I freely admit to a science bias; and in this case, a paleontology bias: our modern beef cattle are direct, linear descendants of the aurochs of the Pleistocene epoch. They were very big, and probably very mean, and expanded onto a planet covered with ice which in places was miles thick; and some other critters expanded right along with them who were even bigger and meaner, and wanted to eat them. This is when growing some horns started to seem like a good idea; and there were probably some memorable battles; mammals could be a lot bigger back then. Try fighting off a sabertooth tiger with your ears, and you'd grow horns too!

We still get some memorable battles these days, at least in our herd, because we insist on providing our mother cows the same weaponry their ancestors had, for the same reasons; and they haven't forgotten how to use them. However, in modern parlance, ten million years of intense evolution has been dismissed as "inappropriate"; and up the beef market  chain we find puzzled frowns at animals (sorry, inventory,) that exhibit pointy things on their heads. Times have changed. What are ten million years of evolution compared to five years of market strategy, after all...?
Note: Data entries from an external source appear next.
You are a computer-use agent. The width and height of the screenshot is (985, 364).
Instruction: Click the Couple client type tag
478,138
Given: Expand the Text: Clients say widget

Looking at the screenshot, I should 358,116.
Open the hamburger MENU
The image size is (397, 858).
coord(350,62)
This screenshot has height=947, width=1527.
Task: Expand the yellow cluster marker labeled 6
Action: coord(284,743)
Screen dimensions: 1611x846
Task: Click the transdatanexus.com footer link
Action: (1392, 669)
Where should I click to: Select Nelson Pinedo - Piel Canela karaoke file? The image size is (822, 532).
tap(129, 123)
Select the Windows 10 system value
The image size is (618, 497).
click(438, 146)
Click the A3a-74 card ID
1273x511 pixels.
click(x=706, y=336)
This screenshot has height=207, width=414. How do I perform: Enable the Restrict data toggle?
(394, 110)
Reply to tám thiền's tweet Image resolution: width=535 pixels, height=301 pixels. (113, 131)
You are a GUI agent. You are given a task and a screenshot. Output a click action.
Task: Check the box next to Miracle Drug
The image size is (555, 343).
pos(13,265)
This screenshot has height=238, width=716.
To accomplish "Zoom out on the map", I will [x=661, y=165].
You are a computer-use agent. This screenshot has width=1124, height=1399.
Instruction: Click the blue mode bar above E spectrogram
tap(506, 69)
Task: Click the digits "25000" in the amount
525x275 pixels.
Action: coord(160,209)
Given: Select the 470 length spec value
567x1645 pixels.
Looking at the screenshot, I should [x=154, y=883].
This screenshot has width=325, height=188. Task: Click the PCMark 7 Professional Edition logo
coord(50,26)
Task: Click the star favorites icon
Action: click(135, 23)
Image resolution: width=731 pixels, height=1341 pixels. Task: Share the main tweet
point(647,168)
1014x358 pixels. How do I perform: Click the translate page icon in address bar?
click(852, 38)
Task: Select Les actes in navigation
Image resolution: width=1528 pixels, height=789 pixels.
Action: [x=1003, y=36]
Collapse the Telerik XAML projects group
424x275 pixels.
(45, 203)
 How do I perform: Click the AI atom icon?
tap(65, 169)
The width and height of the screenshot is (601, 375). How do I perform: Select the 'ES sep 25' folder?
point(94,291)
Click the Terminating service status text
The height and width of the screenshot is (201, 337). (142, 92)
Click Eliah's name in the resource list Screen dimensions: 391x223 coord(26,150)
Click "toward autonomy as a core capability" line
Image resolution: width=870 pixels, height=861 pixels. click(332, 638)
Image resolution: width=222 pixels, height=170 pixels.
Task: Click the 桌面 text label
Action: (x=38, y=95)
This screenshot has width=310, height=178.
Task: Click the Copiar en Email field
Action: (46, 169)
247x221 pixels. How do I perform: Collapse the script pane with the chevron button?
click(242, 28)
It's discouraging to see one of the world's great primal advances (free-raising livestock) subverted by manipulation of market forces in the Here and Now. Our particular here and now isn't even an eye-blink in recent world history; yet we are pursuing a human strategy designed to eliminate one of the great advances of mammalian evolution, all for the convenience of artificial meat markets.

i understand that some states are working to have horns banned ! Excuse me, but I'll bet on my mother cows and their hard-fought instincts. Some of those industry marketers might need a little prodding. 

Eric Schwennesen is a commercial beef rancher in the Mogollon Rim country. He grew up in Belgium, cowboyed in Nevada, and helped Navajos and many African peoples with rangeland conflicts for over 35 years. He recently published "The Field Journals: Adventures in Pastoralism" about his experiences.